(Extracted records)

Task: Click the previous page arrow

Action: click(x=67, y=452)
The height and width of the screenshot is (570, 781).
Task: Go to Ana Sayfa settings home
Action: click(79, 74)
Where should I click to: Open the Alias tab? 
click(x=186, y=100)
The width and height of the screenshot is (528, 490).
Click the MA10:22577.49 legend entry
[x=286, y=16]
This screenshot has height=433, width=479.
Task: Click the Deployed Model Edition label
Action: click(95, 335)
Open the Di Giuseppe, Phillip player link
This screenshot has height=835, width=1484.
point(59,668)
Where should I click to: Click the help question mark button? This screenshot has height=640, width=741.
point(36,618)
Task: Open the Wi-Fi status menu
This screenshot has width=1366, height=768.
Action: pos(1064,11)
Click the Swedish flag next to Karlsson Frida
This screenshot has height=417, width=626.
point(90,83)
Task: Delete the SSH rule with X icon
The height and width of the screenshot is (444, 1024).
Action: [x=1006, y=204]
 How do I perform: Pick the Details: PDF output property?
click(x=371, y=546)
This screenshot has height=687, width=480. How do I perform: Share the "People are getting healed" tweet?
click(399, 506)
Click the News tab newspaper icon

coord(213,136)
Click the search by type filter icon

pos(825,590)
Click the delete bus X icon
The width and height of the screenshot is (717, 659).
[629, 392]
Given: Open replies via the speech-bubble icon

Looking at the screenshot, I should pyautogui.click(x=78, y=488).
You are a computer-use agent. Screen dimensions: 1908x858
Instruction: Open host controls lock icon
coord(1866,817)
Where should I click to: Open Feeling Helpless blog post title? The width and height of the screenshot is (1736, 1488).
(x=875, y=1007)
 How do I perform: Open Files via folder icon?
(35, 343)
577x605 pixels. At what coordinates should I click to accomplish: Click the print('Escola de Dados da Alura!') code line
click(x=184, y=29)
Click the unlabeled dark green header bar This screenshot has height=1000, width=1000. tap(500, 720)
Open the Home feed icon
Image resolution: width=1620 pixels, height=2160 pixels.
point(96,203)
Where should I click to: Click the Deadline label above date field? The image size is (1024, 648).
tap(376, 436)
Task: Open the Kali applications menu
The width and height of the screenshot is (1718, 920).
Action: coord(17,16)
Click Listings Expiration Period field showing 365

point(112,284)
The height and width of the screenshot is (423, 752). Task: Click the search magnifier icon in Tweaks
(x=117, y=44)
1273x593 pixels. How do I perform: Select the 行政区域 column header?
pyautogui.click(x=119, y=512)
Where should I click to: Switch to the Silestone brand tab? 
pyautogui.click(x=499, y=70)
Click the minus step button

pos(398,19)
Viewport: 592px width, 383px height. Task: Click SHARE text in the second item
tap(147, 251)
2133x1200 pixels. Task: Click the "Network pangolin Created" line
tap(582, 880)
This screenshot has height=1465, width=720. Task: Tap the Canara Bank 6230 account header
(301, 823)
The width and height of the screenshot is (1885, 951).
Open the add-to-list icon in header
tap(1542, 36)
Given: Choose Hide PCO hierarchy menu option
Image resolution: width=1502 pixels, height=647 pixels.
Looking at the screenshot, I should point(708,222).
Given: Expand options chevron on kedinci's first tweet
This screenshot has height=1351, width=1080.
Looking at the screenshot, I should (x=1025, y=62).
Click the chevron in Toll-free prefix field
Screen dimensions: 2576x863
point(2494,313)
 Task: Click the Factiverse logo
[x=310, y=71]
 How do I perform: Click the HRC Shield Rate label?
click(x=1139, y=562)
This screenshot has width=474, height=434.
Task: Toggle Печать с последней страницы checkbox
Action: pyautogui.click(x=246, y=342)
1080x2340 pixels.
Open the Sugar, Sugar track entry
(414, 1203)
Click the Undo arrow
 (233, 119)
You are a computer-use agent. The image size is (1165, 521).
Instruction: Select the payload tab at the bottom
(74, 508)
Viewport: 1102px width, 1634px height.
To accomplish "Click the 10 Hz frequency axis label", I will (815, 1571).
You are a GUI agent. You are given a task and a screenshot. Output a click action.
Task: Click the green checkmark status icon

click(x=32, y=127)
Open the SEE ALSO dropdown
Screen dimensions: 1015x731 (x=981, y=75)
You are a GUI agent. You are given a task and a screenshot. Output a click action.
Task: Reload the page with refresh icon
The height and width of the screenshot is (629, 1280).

Exercise requirements
Search the entries for the word "computer" and copy every line that holds it.

Answer area
You are a computer-use agent. Screen dimensions: 1908x858
You are a computer-use agent. The image size is (1165, 521).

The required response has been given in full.